Почему французские студенты никогда или почти никогда не выражают радость или дружелюбие, подобно американским или английским студентам? Вероятно, это как-то связано с системой экзаменов или конкурсов. Возможно, уже тогда студенты Сорбонны составляют толпу одиночек. Они знали ассистентов и лишь чуть-чуть – профессоров. Они не выражали своих эмоций, но, может быть, испытывали те же чувства, что и их товарищи в других странах. Несколько лет спустя один студент, ставший ныне ректором, заговорил со мной о моем курсе о Монтескьё, как если бы этот курс явился событием в его интеллектуальной жизни. И все же французская аудитория своим сопротивлением бросает вызов преподавателю, сознающему собственную миссию и стремящемуся ее исполнить. В Сорбонне до самого конца я брался за свои курсы с твердым намерением завоевать эти сотни лиц, эти сотни юных умов; одни из них, конечно, были покорены заранее, другие сопротивлялись, но всех их я хотел объединить словом в одно радушное сообщество.

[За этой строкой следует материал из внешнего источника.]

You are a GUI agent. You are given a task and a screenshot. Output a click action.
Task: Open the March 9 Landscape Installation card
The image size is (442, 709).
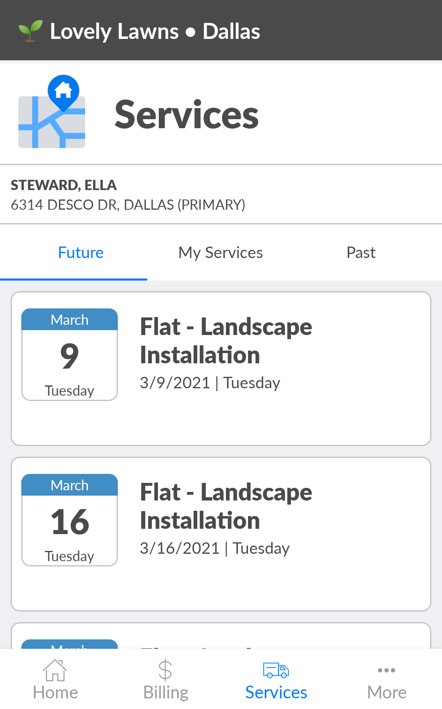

С 1955 по 1968 год мое положение в среде парижской intelligentsia и в университетском мире, во Франции и за рубежом мало-помалу изменилось. Период 1945–1955 годов завершился «Опиумом интеллектуалов», который стоил мне смертного приговора за измену клеркам, но не помешал моему избранию в Сорбонну. 1955–1968 годы закончились скандалом, вызванным публикацией «Бесподобной революции» («La Révolution introuvable»), в то же время многие благодарили меня за эту книгу, причем за границей, может быть, чаще, чем во Франции. Левые – немарксисты или бывшие марксисты – прочитали «Восемнадцать лекций об индустриальном обществе»; журнал «Анналы» организовал нечто вроде заочного «круглого стола», посвященного «Миру и войне». Дипломы почетного доктора, полученные в Гарварде, Базеле, Брюсселе, Оксфорде… подтвердили прием, оказанный мне иностранными университетами. Я не раз был приглашен выступать с так называемыми престижными лекциями в рамках чтений, которые регулярно проводились в Великобритани: Gifford Lecturesв Шотландии (Абердин); Basil Zaharoff Lecturesв Оксфорде; Alfred Marschall Lecturesв Кембридже; Chichele Lecturesв Оксфорде. Такие же лекции я прочитал в Соединенных Штатах – в Принстоне, в Гарварде, в Чикаго, в Беркли. Лекции, представленные в рамках «Джефферсоновских чтений» (Беркли, 1963), стали основой «Эссе о свободах» («Essai sur les libertés»), опубликованного в 1965 году, и т. д.
Как журналист и преподаватель, я не имел оснований упрекать общественность и учреждения в несправедливом отношении ко мне. В день моего избрания в Коллеж де Франс в вечерней вступительной лекции я вспомнил о своем отце, о своей матери, окончивших жизнь в несчастье. Они могли бы найти утешение в успехе – в том, что они назвали бы успехом, – своего сына. Сам я не был уверен в том, что реализовал себя. В 1970 году я еще чувствовал себя молодым или, вернее, еще не ощущал груза лет; я не стал рассчитывать, как наилучшим образом употребить время, которое, вероятно, у меня еще оставалось. Возможно, как это столь часто утверждают мои критики, я являюсь автором благоразумным; но сомневаюсь, что моей карьерой и моими трудами руководило благоразумие.
XIV
АЛЖИРСКАЯ ТРАГЕДИЯ
В 1956 году потрясли Европу и привели в смятение интеллектуальный мир во Франции доклад Хрущева на XX съезде Коммунистической партии СССР, национализация Суэцкого канала Насером и произошедшие почти одновременно венгерская революция и франко-английская операция [в Египте].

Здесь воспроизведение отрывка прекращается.